The SNRIs, desvenlafaxine, duloxetine, levomilnacipran, milnacipran, and venlafaxine, inhibit the reuptake of both serotonin and norepinephrine in the synaptic cleft. Unlike the TCAs, which also inhibit serotonin and norepinephrine reuptake, there are minimal direct effects on other neurotransmitters or receptors.^3,6 Decrease in CNS proinflammatory cytokines has also been documented. The side effect profile of SNRIs includes sedation, nausea, insomnia, tachycardia, sexual dysfunction, and anticholinergic effects, including xerostomia and constipation.^6,8 Elevations in heart rate and blood pressure are possible because of norepinephrine reuptake inhibition. Venlafaxine is an inhibitor of CYP-450 enzymes.⁶ Its active metabolite, desvenlafaxine, was developed to overcome this concern. Venlafaxine and duloxetine have also been used for the treatment of chronic neuropathic pain.³ In addition to FDA indications for major depression and generalized anxiety disorder, duloxetine is also FDA indicated for the treatment of painful diabetic neuropathy, postherpetic neuralgia, and chronic musculoskeletal pain. Milnacipran is FDA approved for treatment of fibromyalgia. Two randomized, placebo-controlled trials for the treatment of fibromyalgia and diabetic neuropathy with duloxetine demonstrated that analgesic onset occurred at lower doses with a more rapid onset as compared to dosing and onset for antidepressant therapy. Additionally, the analgesic effects occurred independently of whether the patients had been diagnosed with depression.⁸

Monoamine Oxidase Inhibitors

MAOIs are an older class of antidepressants that are reserved for treatment of patients who are not responsive to other classes of medications because of significant adverse effects and dietary restrictions. MAOIs inhibit presynaptic monoamine oxidase (MAO) enzymes, which increases presynaptic neuronal cytoplasmic concentrations of MAO substrates, especially norepinephrine, serotonin, and dopamine.^3,6,7 It is thought that the improvement in patients' symptomatology is related to the subsequent increased release of these neurotransmitters into the synaptic cleft, again leading to a downregulation of postsynaptic receptors.⁶

MAO enzymes metabolize monoamine neurotransmitters by oxidative deamination and are located on the outer mitochondrial membranes inside the presynaptic nerve terminals, both centrally and peripherally. There are 2 subtypes of MAO: MAO-A and MAO-B. The substrates for MAO-A include dopamine, epinephrine, norepinephrine, serotonin, and tyramine. MAO-B substrates include mainly dopamine and phenylethylamine.
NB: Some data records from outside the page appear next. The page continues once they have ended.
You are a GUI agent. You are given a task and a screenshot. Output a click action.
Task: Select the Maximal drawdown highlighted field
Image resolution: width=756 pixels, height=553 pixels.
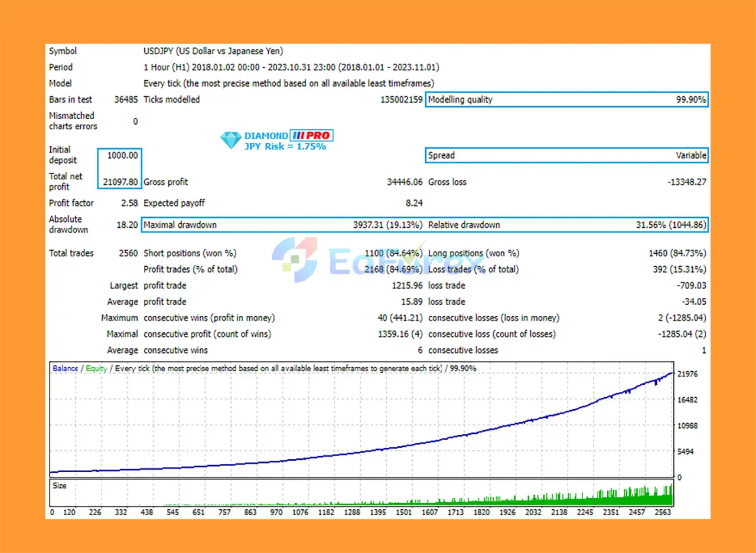coord(283,225)
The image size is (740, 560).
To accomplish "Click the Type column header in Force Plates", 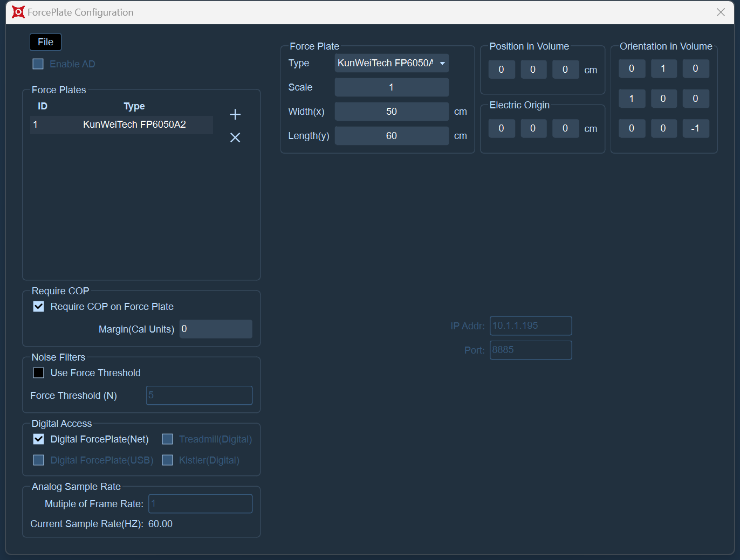I will (x=134, y=106).
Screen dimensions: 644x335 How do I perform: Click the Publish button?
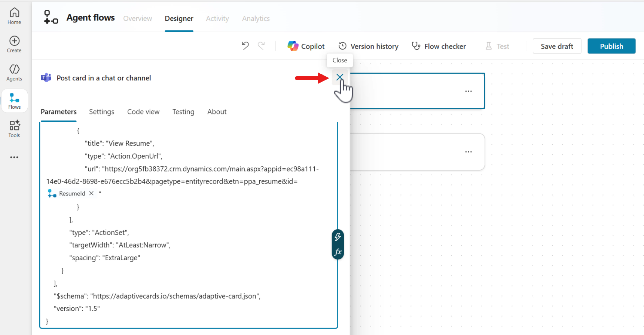[611, 46]
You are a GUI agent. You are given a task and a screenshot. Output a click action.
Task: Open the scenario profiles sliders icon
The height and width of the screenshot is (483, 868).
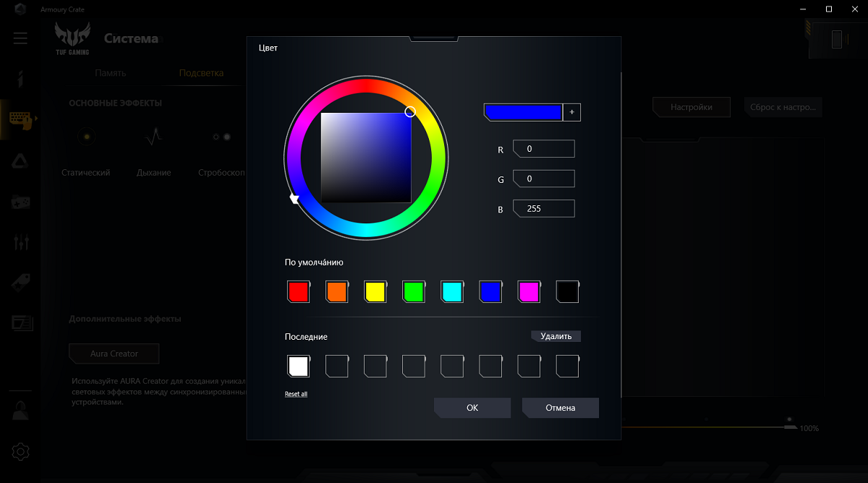20,242
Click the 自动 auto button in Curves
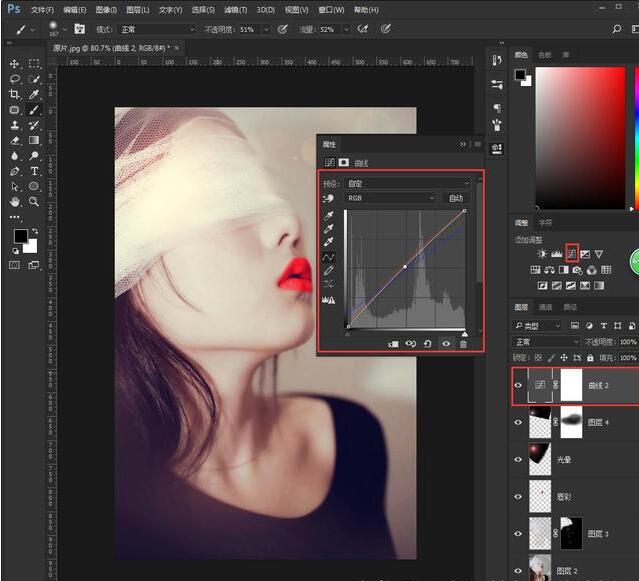 (x=456, y=198)
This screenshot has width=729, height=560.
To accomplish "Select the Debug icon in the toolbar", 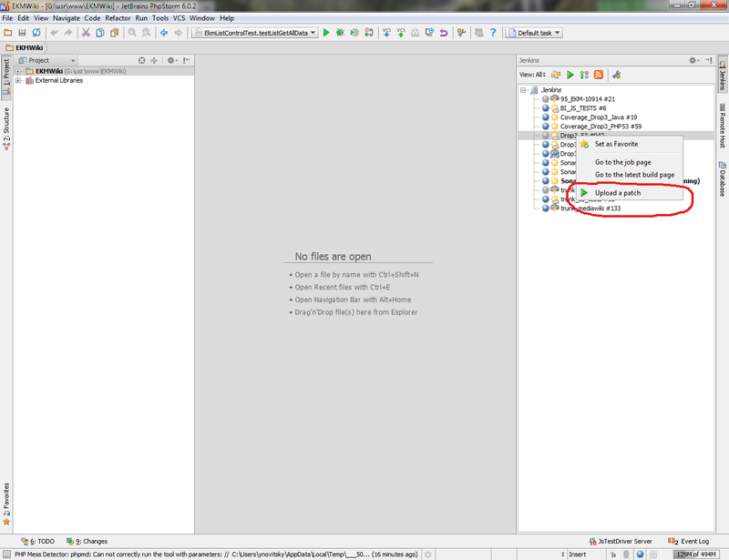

Tyramine is a monoamine found in foods such as cheese, avocado, fava beans, liver, and wine, which must be avoided in patients taking MAO-A inhibitors as the combination can lead to acute high blood pressure. Phenylethylamine is found in some of the same foods but is present in such trace amounts in the CNS as to not be of clinical significance. Both MAO subtypes are found in the CNS. In the periphery, MAO-A is found mainly in the gastrointestinal tract, kidneys, liver, and lungs. MAO-B is found mostly in platelets. Isocarboxazid, phenelzine, and tranylcypromine are all nonselective, irreversible inhibitors of MAO and are indicated for the treatment of depression, especially if depression is refractory to other classes of antidepressant drugs. Selegiline, a selective, irreversible MAO-B inhibitor, is used for treatment of early-stage Parkinson disease at a maximum dose of 10 mg/d. At doses over 30 mg/d, it nonselectively inhibits MAO.⁶

The side effect profile of MAOIs can be attributed to alterations in neurotransmitter concentrations as a result of MAO inhibition as well as to the anticholinergic properties of the drugs. Orthostatic hypotension is common. MAOIs can cause sexual dysfunction and significant weight gain. Unlike TCAs, MAOIs do not directly alter cardiac conduction. MAOI overdose will demonstrate signs and symptoms of excessive sympathetic activity, including mydriasis, hypertension, tachycardia, and hyperthermia, as well as seizures and potentially coma or death.³ Supportive care includes treatment of seizures, hemodynamic and thermal control, and gastric lavage.⁶

St John's Wort

St John's wort is an herbal supplement that claims to promote positivity and good overall mood. Although the FDA does not evaluate claims of efficacy made by manufacturers of herbal supplements, St John's wort causes notable drug interactions. St John's wort can inhibit the reuptake of dopamine, norepinephrine, and serotonin. Therefore, there is a potential to have synergistic effects of dangerously elevating these neurotransmitter levels regardless of whether patients are taking other antidepressants. Ingesting St John's wort may also interfere with medications administered perioperatively, as it is also an inducer of CYP 3A4, 1A2, and 2C9. Induction of CYP 3A4 will increase the metabolism and reduce the efficacy of orally administered midazolam. Intravenous agents may show increased metabolism affecting residual sedative and analgesic effects. Induction of CYP 2C9 will also induce the metabolism and diminish the therapeutic effect of drugs such as warfarin and some nonsteroidal anti-inflammatory drugs.^6,16–18

ANTIDEPRESSANTS AND ADRENERGIC AGONIST INTERACTIONS

Drugs affecting CNS norepinephrine presynaptic stores (MAOIs) or increasing activity of synaptic norepinephrine (SNRIs and TCAs) may affect adrenergic neurotransmission in the periphery. Because the activity of epinephrine that reaches the peripheral synaptic cleft is also principally terminated by presynaptic norepinephrine transporter reuptake, drugs that inhibit this process (SNRIs and TCAs) also may prolong and exaggerate epinephrine activity. Levonordefrin (alpha-methyl norepinephrine) has predominantly alpha-2 effects with mild beta-1 effects. Presynapatic reuptake is also responsible for termination of activity at the synapse. Although prolonged activity can also be expected, the effects may be predominantly related to blood pressure.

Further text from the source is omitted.